Records from a data source:
----------

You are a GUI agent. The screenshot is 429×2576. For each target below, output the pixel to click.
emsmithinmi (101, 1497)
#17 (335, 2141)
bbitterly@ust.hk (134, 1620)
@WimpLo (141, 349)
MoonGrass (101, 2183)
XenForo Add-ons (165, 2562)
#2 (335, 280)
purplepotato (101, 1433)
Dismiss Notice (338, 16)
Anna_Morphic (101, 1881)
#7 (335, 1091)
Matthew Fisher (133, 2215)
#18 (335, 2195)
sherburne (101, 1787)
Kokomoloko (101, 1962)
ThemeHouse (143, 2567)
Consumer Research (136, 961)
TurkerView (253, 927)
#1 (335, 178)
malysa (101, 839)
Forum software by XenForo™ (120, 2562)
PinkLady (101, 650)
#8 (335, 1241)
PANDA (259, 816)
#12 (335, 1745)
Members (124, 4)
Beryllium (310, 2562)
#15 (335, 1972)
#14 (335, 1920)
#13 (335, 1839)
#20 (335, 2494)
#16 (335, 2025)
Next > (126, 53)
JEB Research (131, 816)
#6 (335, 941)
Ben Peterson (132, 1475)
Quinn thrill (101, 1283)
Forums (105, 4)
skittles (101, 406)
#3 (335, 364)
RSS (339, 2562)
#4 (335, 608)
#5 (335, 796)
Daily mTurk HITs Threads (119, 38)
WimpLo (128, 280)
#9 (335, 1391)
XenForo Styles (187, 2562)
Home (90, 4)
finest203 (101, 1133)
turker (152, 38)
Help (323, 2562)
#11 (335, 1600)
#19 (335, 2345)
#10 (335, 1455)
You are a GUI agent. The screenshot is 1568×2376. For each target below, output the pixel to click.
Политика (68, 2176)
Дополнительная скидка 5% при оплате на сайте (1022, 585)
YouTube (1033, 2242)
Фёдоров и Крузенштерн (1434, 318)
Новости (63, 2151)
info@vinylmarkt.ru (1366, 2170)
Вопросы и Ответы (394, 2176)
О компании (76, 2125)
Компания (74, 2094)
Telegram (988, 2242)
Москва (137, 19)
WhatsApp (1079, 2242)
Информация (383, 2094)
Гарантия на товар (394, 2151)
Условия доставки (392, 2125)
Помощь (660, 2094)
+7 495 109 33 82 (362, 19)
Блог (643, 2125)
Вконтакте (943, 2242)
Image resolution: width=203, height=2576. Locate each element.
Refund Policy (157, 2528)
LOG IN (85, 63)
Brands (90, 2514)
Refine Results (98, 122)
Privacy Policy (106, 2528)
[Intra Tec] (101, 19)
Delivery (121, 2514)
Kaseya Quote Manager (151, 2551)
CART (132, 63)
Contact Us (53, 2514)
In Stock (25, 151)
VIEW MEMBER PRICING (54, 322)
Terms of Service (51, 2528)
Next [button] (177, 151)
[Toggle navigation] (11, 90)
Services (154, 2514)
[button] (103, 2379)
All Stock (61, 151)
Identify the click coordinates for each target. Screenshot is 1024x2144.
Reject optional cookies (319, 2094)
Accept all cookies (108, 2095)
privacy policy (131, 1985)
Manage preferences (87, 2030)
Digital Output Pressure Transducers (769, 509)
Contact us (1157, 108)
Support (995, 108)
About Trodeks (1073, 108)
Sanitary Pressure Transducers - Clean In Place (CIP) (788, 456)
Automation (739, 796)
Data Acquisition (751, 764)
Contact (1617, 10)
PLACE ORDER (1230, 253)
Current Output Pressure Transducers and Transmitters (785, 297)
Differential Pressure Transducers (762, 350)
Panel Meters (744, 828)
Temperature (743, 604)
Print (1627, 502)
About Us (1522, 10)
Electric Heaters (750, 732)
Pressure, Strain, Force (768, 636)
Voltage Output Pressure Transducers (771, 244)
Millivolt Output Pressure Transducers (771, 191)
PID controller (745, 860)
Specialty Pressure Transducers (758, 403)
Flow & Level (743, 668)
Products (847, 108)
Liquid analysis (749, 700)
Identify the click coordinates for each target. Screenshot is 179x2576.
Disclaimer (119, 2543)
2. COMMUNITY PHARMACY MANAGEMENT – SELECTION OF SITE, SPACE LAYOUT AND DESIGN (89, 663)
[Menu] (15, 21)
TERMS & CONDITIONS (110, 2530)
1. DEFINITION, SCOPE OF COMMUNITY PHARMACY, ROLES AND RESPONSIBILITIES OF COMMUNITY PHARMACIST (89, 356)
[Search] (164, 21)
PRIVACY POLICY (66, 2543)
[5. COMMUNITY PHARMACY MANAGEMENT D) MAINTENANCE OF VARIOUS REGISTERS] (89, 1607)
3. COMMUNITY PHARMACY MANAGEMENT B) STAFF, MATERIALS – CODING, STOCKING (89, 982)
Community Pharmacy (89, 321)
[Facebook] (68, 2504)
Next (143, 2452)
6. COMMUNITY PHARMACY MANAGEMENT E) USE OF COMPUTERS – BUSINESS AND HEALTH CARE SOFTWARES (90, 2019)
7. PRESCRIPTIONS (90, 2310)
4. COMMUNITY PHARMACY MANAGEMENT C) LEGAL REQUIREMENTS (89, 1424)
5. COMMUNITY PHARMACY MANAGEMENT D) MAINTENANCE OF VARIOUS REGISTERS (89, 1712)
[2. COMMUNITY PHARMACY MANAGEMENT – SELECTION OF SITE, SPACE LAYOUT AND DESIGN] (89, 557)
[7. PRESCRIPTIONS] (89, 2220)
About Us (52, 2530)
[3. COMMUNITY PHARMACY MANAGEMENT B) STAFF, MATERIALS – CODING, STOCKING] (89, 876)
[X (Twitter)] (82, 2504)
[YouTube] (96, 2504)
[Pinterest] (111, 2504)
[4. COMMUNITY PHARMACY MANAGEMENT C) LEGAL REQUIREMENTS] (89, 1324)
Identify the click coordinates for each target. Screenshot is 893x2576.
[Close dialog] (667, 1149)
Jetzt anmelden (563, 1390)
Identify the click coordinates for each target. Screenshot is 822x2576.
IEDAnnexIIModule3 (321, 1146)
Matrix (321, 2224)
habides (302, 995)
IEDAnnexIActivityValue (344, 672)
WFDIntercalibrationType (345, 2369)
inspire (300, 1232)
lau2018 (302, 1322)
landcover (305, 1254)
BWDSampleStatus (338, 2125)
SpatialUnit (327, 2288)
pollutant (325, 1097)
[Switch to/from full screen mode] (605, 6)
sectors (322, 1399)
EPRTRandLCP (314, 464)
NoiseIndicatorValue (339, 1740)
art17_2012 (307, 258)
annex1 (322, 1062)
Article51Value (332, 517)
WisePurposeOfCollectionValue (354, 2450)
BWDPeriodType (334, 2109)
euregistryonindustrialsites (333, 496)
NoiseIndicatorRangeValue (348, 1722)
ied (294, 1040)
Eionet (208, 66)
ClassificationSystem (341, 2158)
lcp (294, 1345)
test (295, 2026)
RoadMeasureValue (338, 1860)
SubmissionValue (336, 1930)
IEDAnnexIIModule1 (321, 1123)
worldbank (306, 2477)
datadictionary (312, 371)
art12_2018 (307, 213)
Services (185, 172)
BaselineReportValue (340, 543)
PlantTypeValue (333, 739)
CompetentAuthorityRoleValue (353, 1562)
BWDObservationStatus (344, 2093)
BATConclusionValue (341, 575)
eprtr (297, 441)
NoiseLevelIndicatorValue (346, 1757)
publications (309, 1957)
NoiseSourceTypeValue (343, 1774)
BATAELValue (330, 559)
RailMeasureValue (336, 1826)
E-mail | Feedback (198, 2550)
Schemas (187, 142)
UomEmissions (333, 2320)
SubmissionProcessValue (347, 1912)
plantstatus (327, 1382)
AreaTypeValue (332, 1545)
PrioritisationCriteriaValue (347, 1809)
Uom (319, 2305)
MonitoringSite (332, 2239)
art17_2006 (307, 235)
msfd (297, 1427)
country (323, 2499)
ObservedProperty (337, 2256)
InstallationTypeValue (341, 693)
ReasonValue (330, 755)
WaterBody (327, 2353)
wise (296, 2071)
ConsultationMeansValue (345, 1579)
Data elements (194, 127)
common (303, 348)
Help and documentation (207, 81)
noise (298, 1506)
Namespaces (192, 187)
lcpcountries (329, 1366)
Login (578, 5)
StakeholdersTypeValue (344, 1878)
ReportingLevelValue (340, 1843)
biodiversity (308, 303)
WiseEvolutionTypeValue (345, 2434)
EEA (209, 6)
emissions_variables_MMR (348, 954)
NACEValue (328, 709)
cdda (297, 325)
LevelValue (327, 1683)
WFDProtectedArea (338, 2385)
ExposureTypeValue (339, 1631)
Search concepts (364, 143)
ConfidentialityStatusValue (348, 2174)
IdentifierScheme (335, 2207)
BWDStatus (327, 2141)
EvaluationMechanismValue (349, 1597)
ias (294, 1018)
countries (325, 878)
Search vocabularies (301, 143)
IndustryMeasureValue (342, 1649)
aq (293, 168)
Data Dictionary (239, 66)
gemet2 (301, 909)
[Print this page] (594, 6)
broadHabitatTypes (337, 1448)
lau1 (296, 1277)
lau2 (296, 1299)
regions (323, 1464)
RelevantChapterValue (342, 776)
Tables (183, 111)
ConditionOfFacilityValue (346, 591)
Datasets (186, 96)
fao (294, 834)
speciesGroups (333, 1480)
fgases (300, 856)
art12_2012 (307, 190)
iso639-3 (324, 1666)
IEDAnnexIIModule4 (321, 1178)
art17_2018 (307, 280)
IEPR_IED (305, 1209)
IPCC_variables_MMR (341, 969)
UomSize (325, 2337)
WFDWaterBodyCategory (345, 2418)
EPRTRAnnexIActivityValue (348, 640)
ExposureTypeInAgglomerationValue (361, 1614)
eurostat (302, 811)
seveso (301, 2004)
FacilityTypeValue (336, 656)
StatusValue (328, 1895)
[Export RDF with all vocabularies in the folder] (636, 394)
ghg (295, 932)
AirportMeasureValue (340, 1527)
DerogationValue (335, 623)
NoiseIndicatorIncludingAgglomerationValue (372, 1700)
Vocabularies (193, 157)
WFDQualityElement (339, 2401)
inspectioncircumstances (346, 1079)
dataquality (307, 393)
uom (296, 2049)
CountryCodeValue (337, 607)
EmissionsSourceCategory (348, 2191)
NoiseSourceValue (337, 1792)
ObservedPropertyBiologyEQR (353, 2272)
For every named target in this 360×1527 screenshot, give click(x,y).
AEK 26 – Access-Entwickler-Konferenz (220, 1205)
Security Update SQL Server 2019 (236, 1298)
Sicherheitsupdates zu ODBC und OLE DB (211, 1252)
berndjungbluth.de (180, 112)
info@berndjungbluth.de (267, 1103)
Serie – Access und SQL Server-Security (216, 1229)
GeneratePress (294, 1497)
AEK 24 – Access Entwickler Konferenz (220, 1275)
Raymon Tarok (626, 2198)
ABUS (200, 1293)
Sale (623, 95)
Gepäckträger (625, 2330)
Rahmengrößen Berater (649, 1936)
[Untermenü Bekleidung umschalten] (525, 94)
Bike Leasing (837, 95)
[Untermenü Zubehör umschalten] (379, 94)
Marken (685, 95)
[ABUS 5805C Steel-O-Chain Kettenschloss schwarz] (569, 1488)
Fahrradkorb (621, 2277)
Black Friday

----------

■ Task description
Nothing but a number is expected here: the number of lines in the entries that include the word "pixel".

■ Solution for this problem
2